Extracted text:
+===+
NEW YORK, Nov. 22, 2024 /PRNewswire/ — Retailers with worsening sales and traffic need to act now to stay off the growing “watch list” of troubled chains and avoid the rising costs of Chapter 11 bankruptcy filings, advised A&G Real Estate Partners Co-President Andy Graiser.

“By acting proactively and strategically to right the ship as quickly as possible, retailers can lower their restructuring costs and bolster their odds of emerging with less debt, higher cashflow and a nimbler and more productive real estate portfolio,” Graiser writes in a Chain Store Age Online “Expert Viewpoints” piece published on Nov. 5.

The real estate dimension is particularly important, the executive notes, and yet retailers often are too slow off the mark when it comes to portfolio optimization, leading them to head into out-of-court or Chapter 11 restructurings with inadequate clarity about:

  • their supply chains;
  • the individual stores they should close;
  • how to engage landlords on lease restructurings and terminations;
  • consumer trends; and
  • what to do about non-store real estate such as office holdings and warehouses.

“Attacking the problem when you still have liquidity is critical,” Graiser writes. On the front lines of portfolio-optimization on behalf of both healthy and distressed clients, his New York-based firm has achieved more than $13 billion in tenant savings through lease restructuring, selling more than $12 billion in leases and real estate assets along the way.

Identifying real estate market trends should be one of the first steps in a comprehensive portfolio-performance review, Graiser advises. “In some cases, individual stores run into trouble, not because of fatal flaws in the local market, merchandise or store manager, but because important co-tenants have exited or seen operational declines,” he observes. “This can happen regionally or nationally when a major co-tenant goes out of business.”

The potential for store closures to have cascading effects on the rest of the retailer’s portfolio is another key consideration. “Where will your existing customers go if you choose to close a particular location or locations?” Graiser writes. “Can you configure your in-market presence in such a way that it maximizes the transfer of your existing shoppers to your remaining locations, and not those of your competitors?”
+===+
Stated task 1: Reproduce the lines of the listing verbatim, starting at the line that contains "Task: Edit the Hole Number value field" and ending at the line that contains "Action: 273,99", with both of those lines included. Omit the pictures from your answer.
+===+
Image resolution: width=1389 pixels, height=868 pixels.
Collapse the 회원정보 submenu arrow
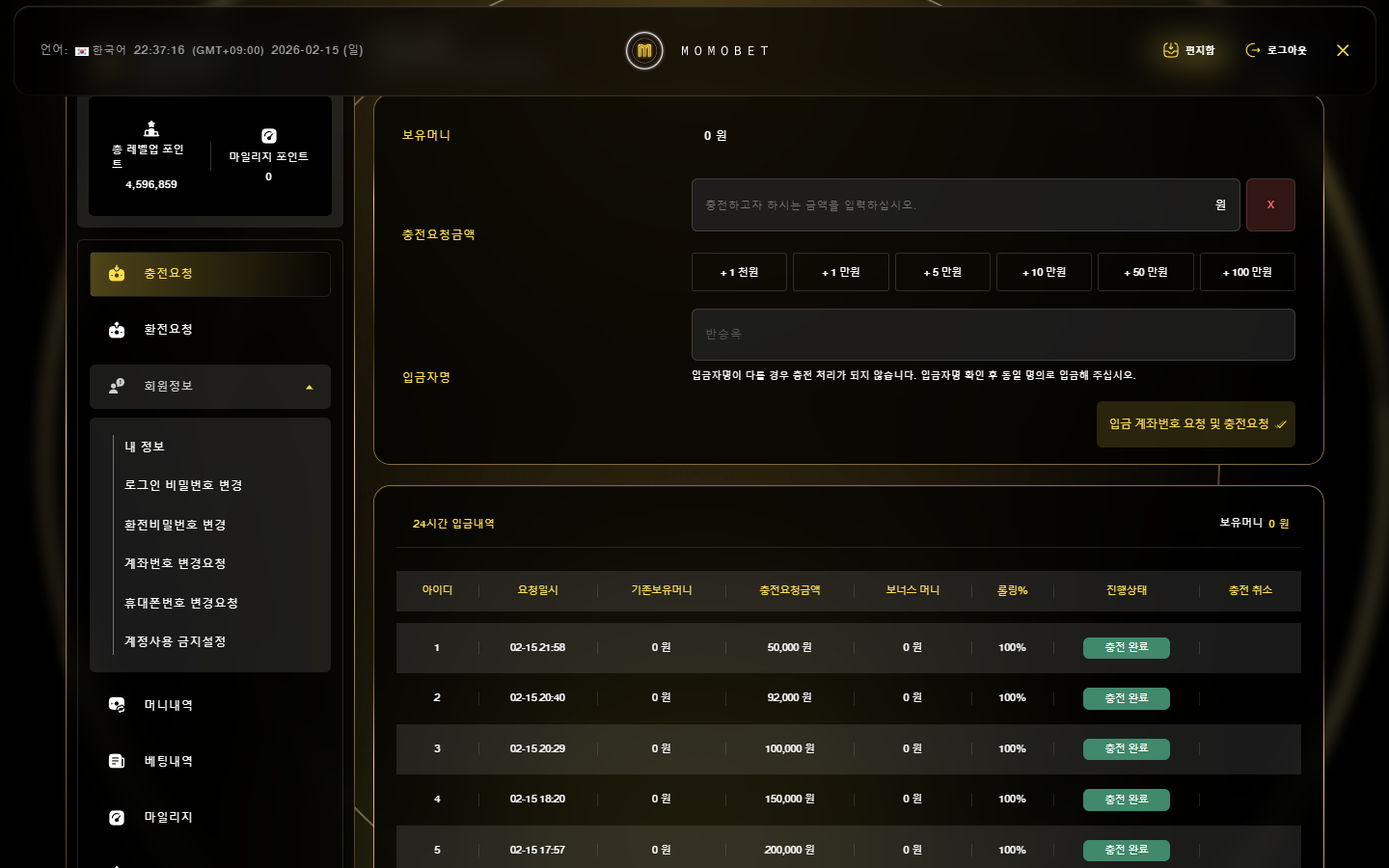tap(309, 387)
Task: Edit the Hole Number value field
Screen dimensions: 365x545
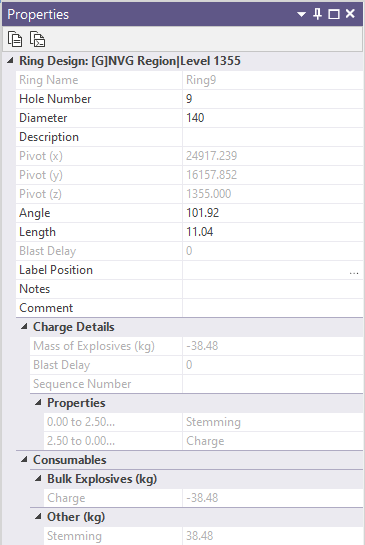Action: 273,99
+===+
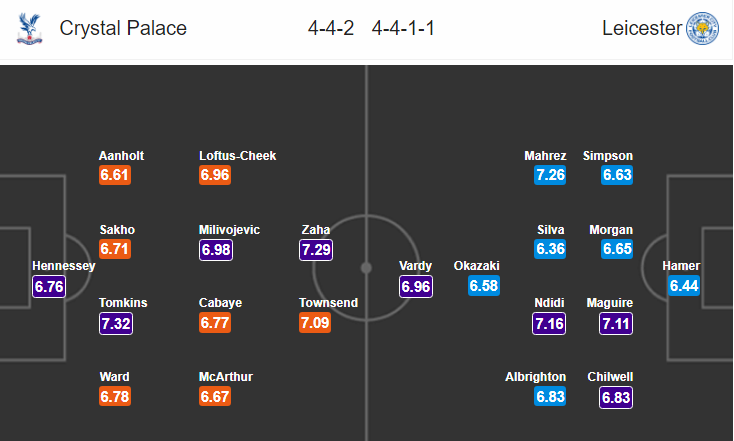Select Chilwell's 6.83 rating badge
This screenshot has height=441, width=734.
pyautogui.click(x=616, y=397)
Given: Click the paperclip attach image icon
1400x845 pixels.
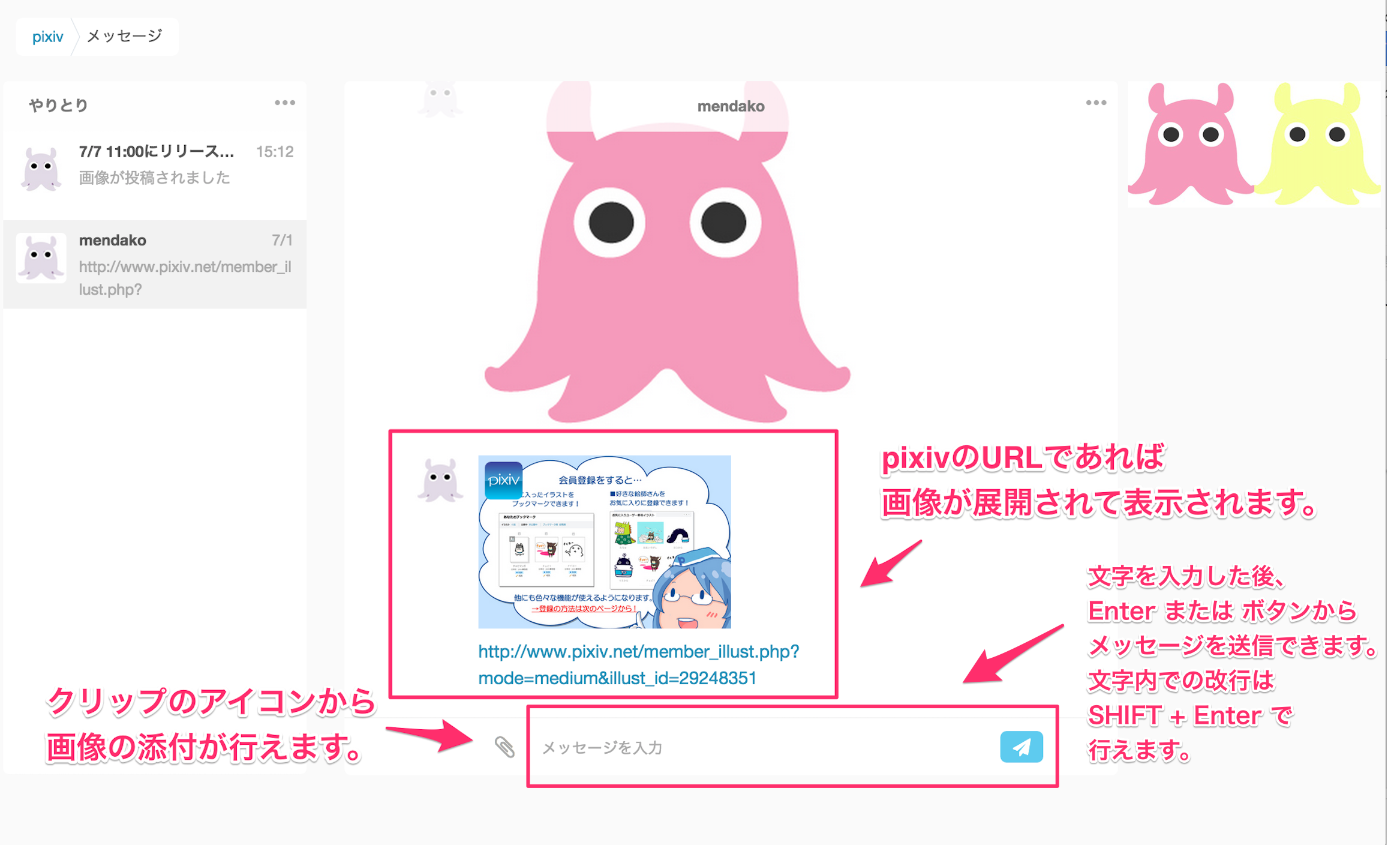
+===+
Stated task 2: Pick up the press release on retailers' real estate strategy after its final sentence and continue it.

Expected output 1:
Task: Edit the Hole Number value field
Screen dimensions: 365x545
Action: 273,99

Expected output 2:
Third-party real estate advisors can partner with retailers to review their portfolios and answer such questions. They can also make sure retailers have up-to-date and granular data at their fingertips in areas such as:

  • sales trends and box sizes
  • market rents
  • occupancy costs
  • barriers to entry
  • geospatial traffic data, and
  • the quality and trajectory of stores, shopping centers and submarkets.

Understanding the position of individual landlords is essential as well. “The well-heeled owners of top-tier shopping centers generally want a freer hand to execute redevelopments and/or remerchandising strategies,” Graiser writes, noting the need to “zero-in on valuable lease exclusives and site-control clauses that could serve as powerful bargaining chips” in such situations.

While conducting store-by-store reviews, meanwhile, “seemingly small nuances also can be important,” Graiser adds. “Problems with store management, parking, signage, labor, deferred maintenance or shoplifting/shrink should not be ignored in your real estate decisions.”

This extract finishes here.